### EXERCISE PASSAGE:
*** Begin section ***

IN RE: E.D., Alleged to be a Mentally Ill Person. STATE of Oregon, Respondent, v. E.D., Appellant.
Appellant challenges a judgment of involuntary civil commitment, arguing that the state did not meet its burden of proving by clear and convincing evidence that, because of his mental illness, he is a danger to himself or others. ORS 426.130. We agree and, therefore, reverse.
We review whether the state presented sufficient evidence to support a civil commitment for legal error. State v. R.E., 248 Or.App. 481, 483, 273 P3d 341 (2012). We are bound by the trial court's findings of fact that are supported by evidence in the record. State v. A.D.S., 258 Or.App. 44, 45, 308 P3d 365 (2013). As in other equitable proceedings, “we view the evidence, as supplemented and buttressed by permissible derivative inferences, in the light most favorable to the trial court's disposition and assess whether, when so viewed, the record was legally sufficient to permit that outcome.” Dept. of Human Services v. N.P., 257 Or.App. 633, 639, 307 P3d 444 (2013) (stating our standard of review in juvenile dependency cases).
We state the facts consistently with that standard. Appellant was 26 years old at the time of the hearing. He suffers from schizoaffective disorder and voluntarily receives monthly injections of antipsychotic medication. In November 2011, appellant attacked another mental health client while at a treatment center. He struck that client and pushed him against a glass window; by the end of the fight, both men had cuts on their hands. Appellant told Buckmaster, a mental health investigator and crisis worker for Lincoln County Health and Human Services, that he initiated the attack because he thought that the man had stolen paint brushes from his home. He also expressed that he thought he should kill the man for stealing the paintbrushes, that the man had given him $100 to buy drugs, and that he had taken the money to teach the man a lesson. Appellant also asked Buckmaster to contact Interpol to report a crime.

*** End section ***

### INSTRUCTIONS TO FOLLOW:
Retype the part of the court opinion between "Appellant challenges a" and "and, therefore, reverse.", inclusive.

### RECORDS SUPPLIED:
*** Begin section ***

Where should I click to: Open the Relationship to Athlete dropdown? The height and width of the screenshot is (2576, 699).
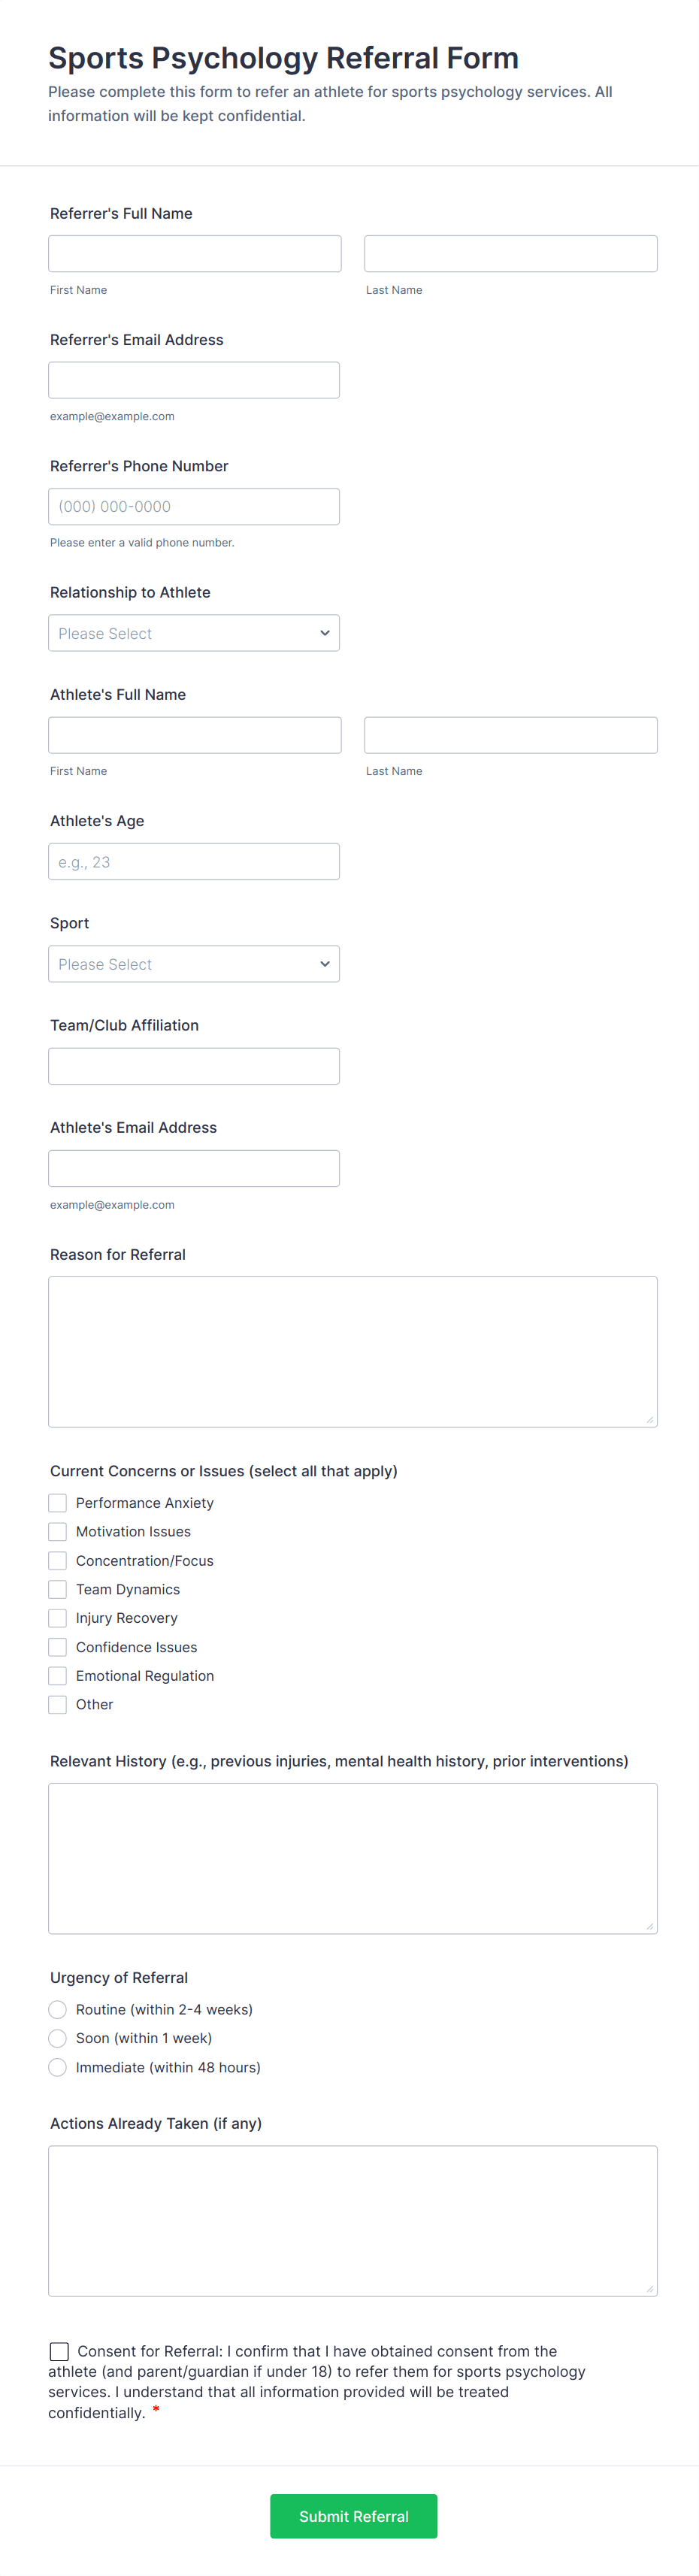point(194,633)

*** End section ***
*** Begin section ***

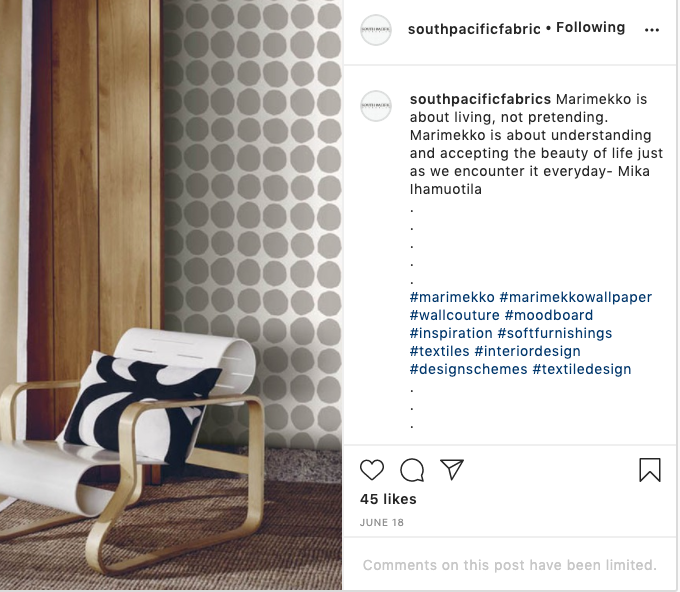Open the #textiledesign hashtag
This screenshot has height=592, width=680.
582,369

*** End section ***

### SOLUTION FOR THIS PROBLEM:
Appellant challenges a judgment of involuntary civil commitment, arguing that the state did not meet its burden of proving by clear and convincing evidence that, because of his mental illness, he is a danger to himself or others. ORS 426.130. We agree and, therefore, reverse.